Territoires Notre-Dame-des-Landes

La sortie de l’impasse suit la voie tortueuse du référendum

En annonçant son souhait d’organiser d’ici à octobre un « référendum local » pour sortir du « blocage » du dossier de transfert de l’aéroport de Nantes, le président de la République a peut-être trouvé une solution de sortie honorable sur un dossier que plusieurs gouvernements successifs n’ont jamais su résoudre. François Hollande a été clair : « Si c’est oui et que la population veut cet aéroport, alors tout le monde devra accepter cette décision. Si c’est non – vous savez que c’est un projet porté par l’Etat -, l’Etat en tirera les conséquences », a-t-il précisé le 12 février à la télévision.

Un scénario loin d’être évident pour tous.
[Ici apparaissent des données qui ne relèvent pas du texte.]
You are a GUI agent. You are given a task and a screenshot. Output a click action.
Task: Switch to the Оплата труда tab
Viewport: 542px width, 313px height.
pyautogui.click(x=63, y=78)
Le nouveau président (LR) de la région Pays de la Loire, Bruno Retailleau, estime, lui, que « ce qui l’emportera, ce n’est ni le oui, ni le non mais le flou » et refuse d’emblée l’idée même d’organiser la consultation.

Failles juridiques à éviter.

Evoquant « l’état actuel du droit », Philippe Grosvalet, président (PS) du conseil départemental de Loire-Atlantique, prétend, de son côté, n’être « pas compétent » pour organiser un tel référendum. Confirmation de l’avocat spécialisé en environnement Arnaud Gossement – opposé au transfert de l’aéroport -, qui estime que ce référendum local est « impossible juridiquement » sur un projet d’intérêt national comme Notre-Dame-des-Landes.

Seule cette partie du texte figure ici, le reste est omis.